Scalar quantization converts 32-bit floating-point vectors to 8-bit integers, achieving a 4x reduction in memory usage. Integer vector comparisons take less computation time compared to float vectors and require fewer resources, but may incur a penalty in the search precision.

Binary quantization converts vectors to 1-bit representations, achieving a 32x reduction in memory usage. Binary vector comparisons involve computing the Hamming distance and take even less computation time compared to int vectors and fewer resources. However, the penalty in search precision is so significant going from float vectors to binary vectors that to account for this, we add a rescoring step, which increases latency. At query time, the top numCandidates that are accumulated during search are reordered by their full fidelity vectors on disk before yielding the top limit results.

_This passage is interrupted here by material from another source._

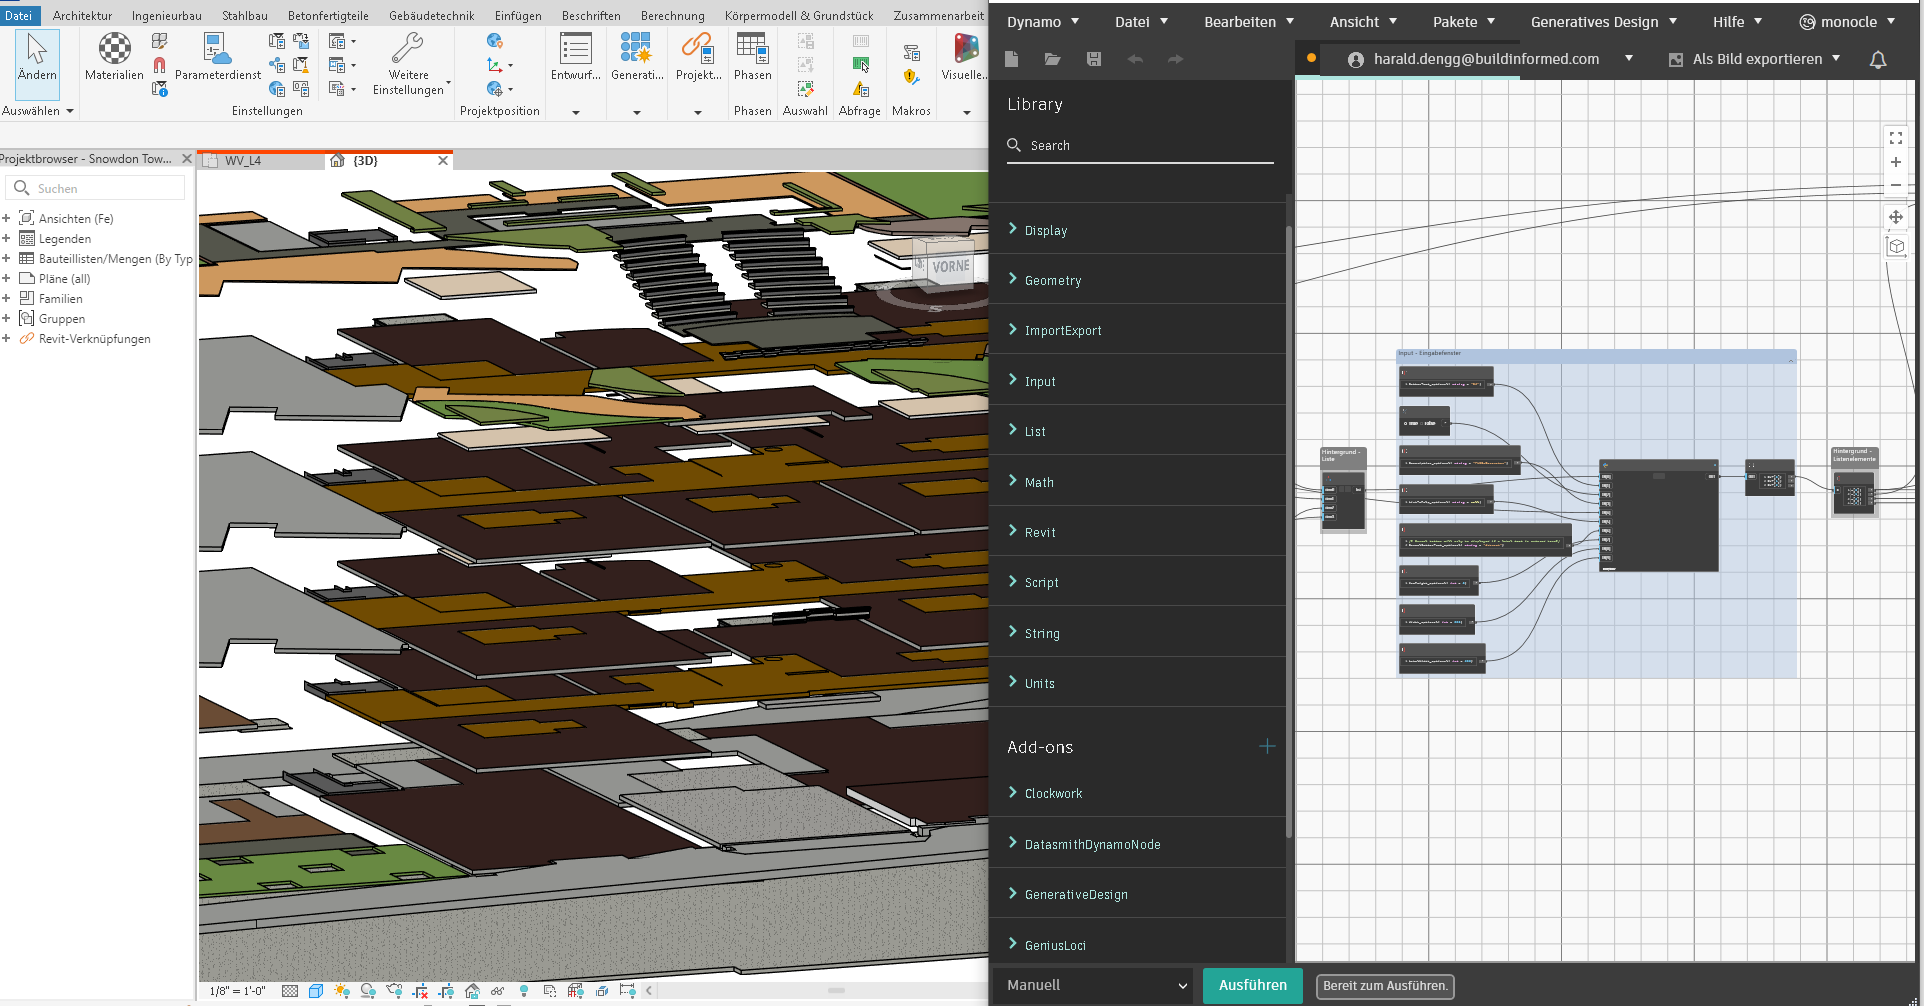Click the Ausführen run button

point(1252,985)
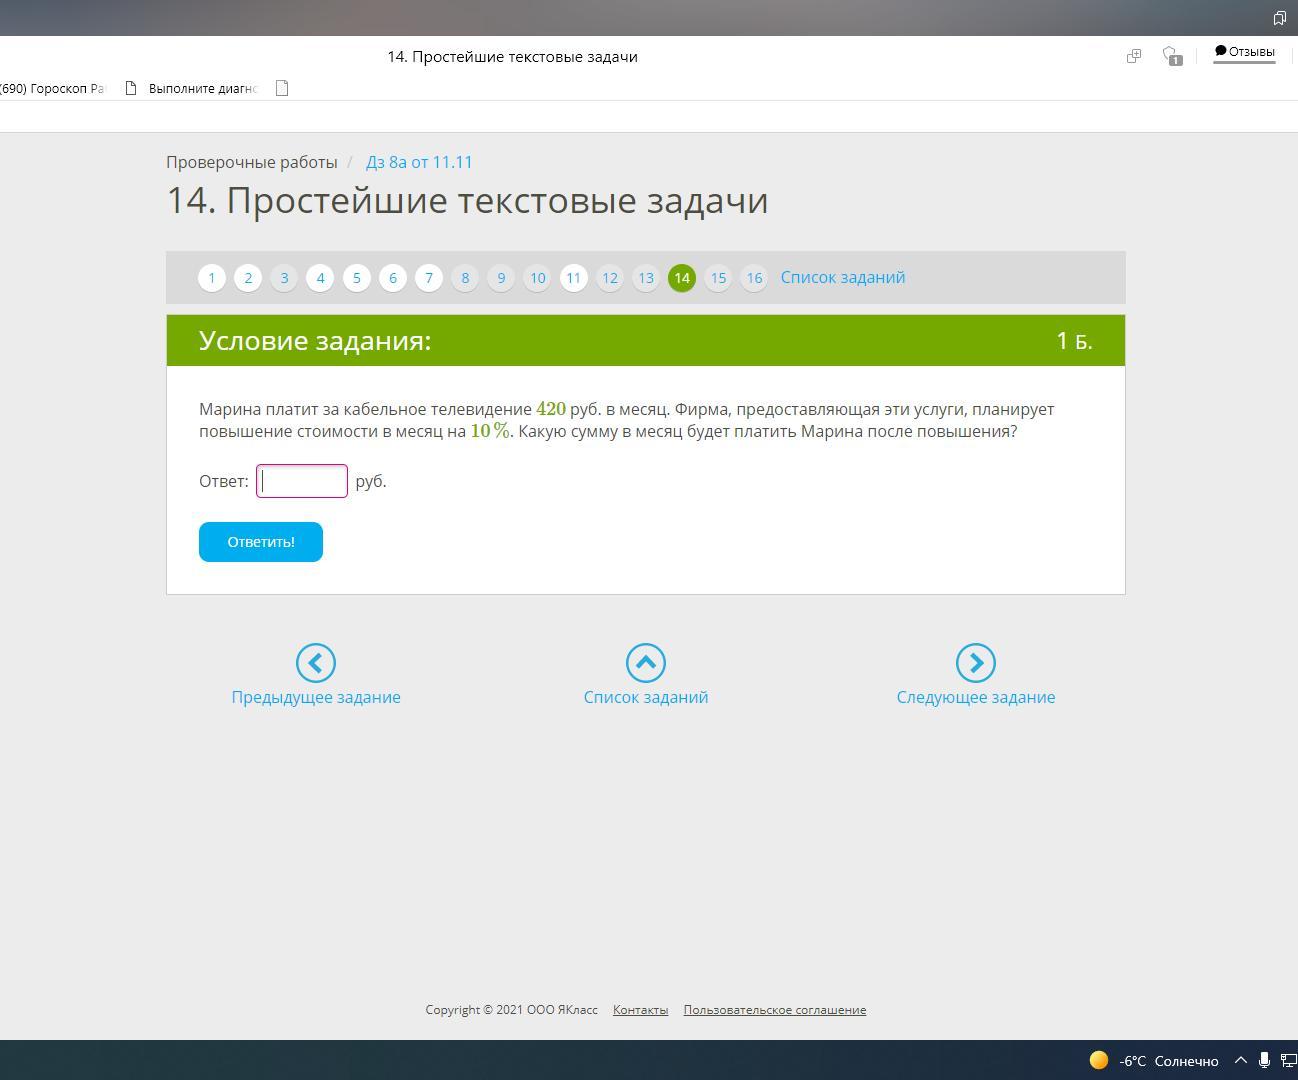Click the previous task arrow icon

316,663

We used Voyage AI's voyage-3-large model to embed the medium (5.5M) and large (15.3M) vectors datasets. We chose this embedding model because of its outperformance on many IR benchmarks and because it is trained with both Matryoshka Representation Learning and quantization in mind. Therefore, it performs well at lower dimensions with quantization enabled, even at higher volumes of vectors.

We leveraged indexing on views to produce additional fields that slice the first N dimensions of the source 2048 dimension vector to produce 1024, 512, and 256 dimension vectors and index them as we would the source field.

Note

You must use MongoDB version 8.1 or later in order to create a vector search index on a view.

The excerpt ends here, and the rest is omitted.